German philologist (1820–1885)

Georg Curtius (April 16, 1820 – August 12, 1885) was a German philologist and distinguished comparativist.

==Biography==
Curtius was born in Lübeck, and was the brother of the historian and archeologist Ernst Curtius. After an education at Bonn and Berlin, he was for three years schoolmaster in Dresden, until (in 1845) he returned to Berlin University as a privatdocent. In 1849 he was placed in charge of the Philological Seminary at Prague, and two years later was appointed professor of classical philology in Prague University. In 1854, he moved from Prague to a similar appointment at Kiel, and again in 1862 from Kiel to Leipzig. He was teaching lndo-European and the historical grammar of the classical languages at Leipzig. His contributions were focused "to bridge the gulf between classical philology and Aryan linguistics." As a professor he constantly attempted " to bring Classical Philology and the Science of Language into closer relation with each other." This is clearly reflected in the works of his pupils, and of his own.

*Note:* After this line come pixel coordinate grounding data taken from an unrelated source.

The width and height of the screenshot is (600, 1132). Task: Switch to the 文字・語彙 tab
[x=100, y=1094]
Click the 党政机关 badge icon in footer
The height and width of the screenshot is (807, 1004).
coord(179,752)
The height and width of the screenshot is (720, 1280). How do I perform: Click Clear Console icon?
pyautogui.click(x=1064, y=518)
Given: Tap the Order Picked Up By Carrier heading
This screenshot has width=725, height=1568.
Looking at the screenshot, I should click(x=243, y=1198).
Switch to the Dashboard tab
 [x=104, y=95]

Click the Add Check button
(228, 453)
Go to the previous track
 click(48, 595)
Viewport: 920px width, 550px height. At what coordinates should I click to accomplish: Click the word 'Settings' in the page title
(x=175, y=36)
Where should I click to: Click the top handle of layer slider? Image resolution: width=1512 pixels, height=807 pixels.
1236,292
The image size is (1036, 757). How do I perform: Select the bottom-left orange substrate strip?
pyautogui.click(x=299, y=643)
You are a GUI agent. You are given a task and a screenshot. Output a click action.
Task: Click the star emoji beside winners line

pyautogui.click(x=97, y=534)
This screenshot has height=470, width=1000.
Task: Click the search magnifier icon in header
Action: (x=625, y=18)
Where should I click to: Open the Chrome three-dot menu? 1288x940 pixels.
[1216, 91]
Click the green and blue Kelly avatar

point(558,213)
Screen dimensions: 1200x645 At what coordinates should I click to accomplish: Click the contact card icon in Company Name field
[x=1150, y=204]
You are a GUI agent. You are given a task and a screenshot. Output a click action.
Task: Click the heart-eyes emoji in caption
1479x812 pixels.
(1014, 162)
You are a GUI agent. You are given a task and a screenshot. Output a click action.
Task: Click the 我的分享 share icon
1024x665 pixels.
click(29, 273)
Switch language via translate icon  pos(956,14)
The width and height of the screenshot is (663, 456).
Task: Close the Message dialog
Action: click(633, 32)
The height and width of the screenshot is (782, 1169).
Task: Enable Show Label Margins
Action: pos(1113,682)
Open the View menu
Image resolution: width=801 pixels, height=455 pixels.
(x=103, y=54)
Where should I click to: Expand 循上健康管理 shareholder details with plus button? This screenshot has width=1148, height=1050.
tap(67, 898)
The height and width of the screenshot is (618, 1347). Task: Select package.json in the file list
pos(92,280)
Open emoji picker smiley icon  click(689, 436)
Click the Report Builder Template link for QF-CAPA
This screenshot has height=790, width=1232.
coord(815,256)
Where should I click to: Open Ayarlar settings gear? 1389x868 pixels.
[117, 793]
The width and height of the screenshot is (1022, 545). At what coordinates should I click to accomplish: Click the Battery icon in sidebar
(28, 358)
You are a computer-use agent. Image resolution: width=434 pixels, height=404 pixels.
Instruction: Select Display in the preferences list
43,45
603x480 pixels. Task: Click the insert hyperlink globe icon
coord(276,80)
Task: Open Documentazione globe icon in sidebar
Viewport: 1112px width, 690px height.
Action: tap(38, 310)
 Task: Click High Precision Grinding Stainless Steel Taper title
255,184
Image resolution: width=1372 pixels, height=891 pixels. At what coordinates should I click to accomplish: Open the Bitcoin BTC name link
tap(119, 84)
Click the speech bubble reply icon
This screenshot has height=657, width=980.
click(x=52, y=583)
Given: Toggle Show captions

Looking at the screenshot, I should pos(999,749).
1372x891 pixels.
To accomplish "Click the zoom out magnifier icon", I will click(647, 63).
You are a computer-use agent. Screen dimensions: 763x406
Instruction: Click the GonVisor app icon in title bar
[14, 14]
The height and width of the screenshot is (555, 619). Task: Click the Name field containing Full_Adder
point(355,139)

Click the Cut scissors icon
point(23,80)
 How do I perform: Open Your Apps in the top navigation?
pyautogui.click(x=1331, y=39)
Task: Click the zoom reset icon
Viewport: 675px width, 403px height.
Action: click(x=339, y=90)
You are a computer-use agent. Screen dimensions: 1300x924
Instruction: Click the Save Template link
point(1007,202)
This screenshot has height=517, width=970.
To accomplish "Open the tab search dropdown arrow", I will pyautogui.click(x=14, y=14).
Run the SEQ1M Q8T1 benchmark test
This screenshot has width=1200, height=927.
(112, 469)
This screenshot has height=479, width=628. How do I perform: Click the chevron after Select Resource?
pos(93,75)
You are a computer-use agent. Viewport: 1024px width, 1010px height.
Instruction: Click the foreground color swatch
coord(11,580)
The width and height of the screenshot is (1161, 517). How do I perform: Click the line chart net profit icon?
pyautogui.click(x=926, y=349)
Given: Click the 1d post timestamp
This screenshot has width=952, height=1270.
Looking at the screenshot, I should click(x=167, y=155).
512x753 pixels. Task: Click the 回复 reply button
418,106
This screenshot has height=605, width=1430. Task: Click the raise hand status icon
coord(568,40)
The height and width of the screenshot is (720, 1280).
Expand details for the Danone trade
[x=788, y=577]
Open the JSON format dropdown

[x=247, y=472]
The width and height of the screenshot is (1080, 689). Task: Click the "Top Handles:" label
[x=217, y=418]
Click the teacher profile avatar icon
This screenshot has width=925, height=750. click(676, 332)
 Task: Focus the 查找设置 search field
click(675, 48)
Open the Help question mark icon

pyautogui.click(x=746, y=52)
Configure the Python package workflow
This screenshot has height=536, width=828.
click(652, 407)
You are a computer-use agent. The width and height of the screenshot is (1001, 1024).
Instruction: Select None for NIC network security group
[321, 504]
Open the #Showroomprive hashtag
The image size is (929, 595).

His philological theories exercised a widespread influence. The more important of his publications are:
- Die Sprachvergleichung in ihrem Verhältniss zur classischen Philologie (1845; Eng. trans. by FH Trithen, 1851)
- Sprachvergleichende Beiträge zur griechischen und lateinischen Grammatik (1846)
- Grundzüge der griechischen Etymologie (1858–1862, 5th ed. 1879)
- Das Verbum der griechischen Sprache (1873).
The last two works were translated into English by Augustus Samuel Wilkins and Edwin Bourdieu England.

From 1878 until his death Curtius was general editor of the Leipziger Studien zur classischen Philologie. His Griechische Schulgrammatik, first published in 1852, passed through more than twenty editions and was edited in English. In his last work, Zur Kritik der neuesten Sprachforschung (1885), he attacked the views of the emerging Neogrammarian school of philology.

Curtius died in Hermsdorf am Kynast, aged 65, and was succeeded at Leipzig by his studentKarl Brugmann. The Opuscula of Georg Curtius were edited after his death by Ernst Windisch (Kleine Schriften von E. C., 1886–1887). He was posthumously elected to the American Philosophical Society in 1886.